An interesting idea proposed by Orson Scott Card goes something like, "Do you have multiple ideas kicking around in your head? You might want try combining them."

Just a thought really. I mean I know as well as anyone that some ideas just can't and won't work together. It all depends on the idea, doesn't it.


----------



## Ghost (Oct 9, 2011)

I have several standalone novels I want to write, one series, two graphic novels, and then all the projects that are part of AG. I also have a few seeds for screenplays, but I've never written them down. I'll write a scene or a summary for a novel in Notepad and forget it for several months. The thing is, about 2/3 of them get deleted because they aren't as inspiring or interesting when I read them a year later. The others are left in case they lead to a full story or they can be mashed together into a better idea.

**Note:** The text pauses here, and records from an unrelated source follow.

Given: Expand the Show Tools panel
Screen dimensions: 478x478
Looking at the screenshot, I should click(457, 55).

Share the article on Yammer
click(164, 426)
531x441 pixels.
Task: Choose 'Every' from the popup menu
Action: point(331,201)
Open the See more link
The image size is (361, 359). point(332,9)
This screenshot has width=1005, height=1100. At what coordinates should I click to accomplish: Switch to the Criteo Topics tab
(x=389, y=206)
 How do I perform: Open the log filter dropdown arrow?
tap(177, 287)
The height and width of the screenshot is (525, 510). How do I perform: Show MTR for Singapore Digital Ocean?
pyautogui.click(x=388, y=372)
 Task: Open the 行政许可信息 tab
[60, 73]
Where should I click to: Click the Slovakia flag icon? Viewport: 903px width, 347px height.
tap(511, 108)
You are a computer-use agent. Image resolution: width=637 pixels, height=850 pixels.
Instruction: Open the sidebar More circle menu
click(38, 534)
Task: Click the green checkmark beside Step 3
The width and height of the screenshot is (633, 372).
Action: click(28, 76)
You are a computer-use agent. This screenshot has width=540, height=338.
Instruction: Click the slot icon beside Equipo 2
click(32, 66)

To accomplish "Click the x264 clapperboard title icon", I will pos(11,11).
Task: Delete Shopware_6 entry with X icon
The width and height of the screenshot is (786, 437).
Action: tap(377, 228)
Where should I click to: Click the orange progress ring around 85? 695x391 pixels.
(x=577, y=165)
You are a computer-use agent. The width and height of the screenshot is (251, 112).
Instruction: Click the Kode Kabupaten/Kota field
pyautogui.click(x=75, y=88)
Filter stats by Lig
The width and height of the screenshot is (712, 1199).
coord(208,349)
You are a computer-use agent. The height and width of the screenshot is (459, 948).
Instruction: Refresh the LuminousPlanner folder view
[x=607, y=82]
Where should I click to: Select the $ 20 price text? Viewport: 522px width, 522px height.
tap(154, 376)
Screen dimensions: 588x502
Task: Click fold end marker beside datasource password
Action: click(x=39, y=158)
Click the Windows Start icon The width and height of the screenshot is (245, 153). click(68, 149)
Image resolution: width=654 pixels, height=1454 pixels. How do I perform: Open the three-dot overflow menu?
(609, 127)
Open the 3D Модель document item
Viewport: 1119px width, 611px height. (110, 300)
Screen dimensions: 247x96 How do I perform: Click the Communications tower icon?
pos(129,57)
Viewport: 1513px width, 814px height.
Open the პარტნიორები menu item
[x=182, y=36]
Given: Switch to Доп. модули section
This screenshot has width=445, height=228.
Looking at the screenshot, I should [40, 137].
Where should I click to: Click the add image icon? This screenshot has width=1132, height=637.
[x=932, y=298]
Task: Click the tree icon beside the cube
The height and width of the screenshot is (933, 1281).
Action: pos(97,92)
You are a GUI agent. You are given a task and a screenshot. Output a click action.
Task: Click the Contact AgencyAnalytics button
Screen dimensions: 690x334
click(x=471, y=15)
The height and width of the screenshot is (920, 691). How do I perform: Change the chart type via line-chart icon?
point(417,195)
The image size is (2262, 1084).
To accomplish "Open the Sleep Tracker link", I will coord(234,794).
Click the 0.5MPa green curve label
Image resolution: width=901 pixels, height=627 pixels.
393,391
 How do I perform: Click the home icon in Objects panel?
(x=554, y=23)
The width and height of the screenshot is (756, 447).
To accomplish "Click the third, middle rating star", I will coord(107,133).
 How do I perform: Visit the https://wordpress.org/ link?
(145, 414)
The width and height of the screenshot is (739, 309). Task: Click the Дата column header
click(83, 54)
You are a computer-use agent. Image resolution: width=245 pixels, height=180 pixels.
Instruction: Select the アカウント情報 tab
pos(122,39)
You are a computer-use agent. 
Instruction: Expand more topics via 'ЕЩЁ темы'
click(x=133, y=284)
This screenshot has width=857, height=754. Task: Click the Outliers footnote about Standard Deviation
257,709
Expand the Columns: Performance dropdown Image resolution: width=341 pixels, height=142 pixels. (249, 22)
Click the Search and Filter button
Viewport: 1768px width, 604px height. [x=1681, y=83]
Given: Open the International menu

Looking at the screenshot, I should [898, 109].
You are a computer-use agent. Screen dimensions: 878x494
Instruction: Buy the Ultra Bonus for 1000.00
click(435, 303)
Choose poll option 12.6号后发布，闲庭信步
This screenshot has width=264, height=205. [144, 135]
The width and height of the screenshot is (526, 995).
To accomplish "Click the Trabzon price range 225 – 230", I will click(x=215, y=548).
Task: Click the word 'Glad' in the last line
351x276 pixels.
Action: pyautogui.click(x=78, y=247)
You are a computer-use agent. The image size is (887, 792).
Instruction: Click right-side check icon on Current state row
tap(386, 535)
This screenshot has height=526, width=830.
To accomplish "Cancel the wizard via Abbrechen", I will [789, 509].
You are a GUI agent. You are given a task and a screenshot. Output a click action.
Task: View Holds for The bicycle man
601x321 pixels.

I have a similar problem to Telcontar in that writing isn't my only outlet. I also write songs, so I have dozens of songs and lyrics in various stages of completion. About 80% or more eventually gets deleted. Some months my muse is musically inclined, and some months world-building is more important. It's nice to have such a large catalog of ideas to draw from, but I yearn for focus.


----------



## Shadoe (Oct 9, 2011)

I've got dozens - maybe hundreds - of minor plot ideas too small to make a story. I combine them when they come across the desk, or when I'm looking for a plot complication. Still too many ideas.


----------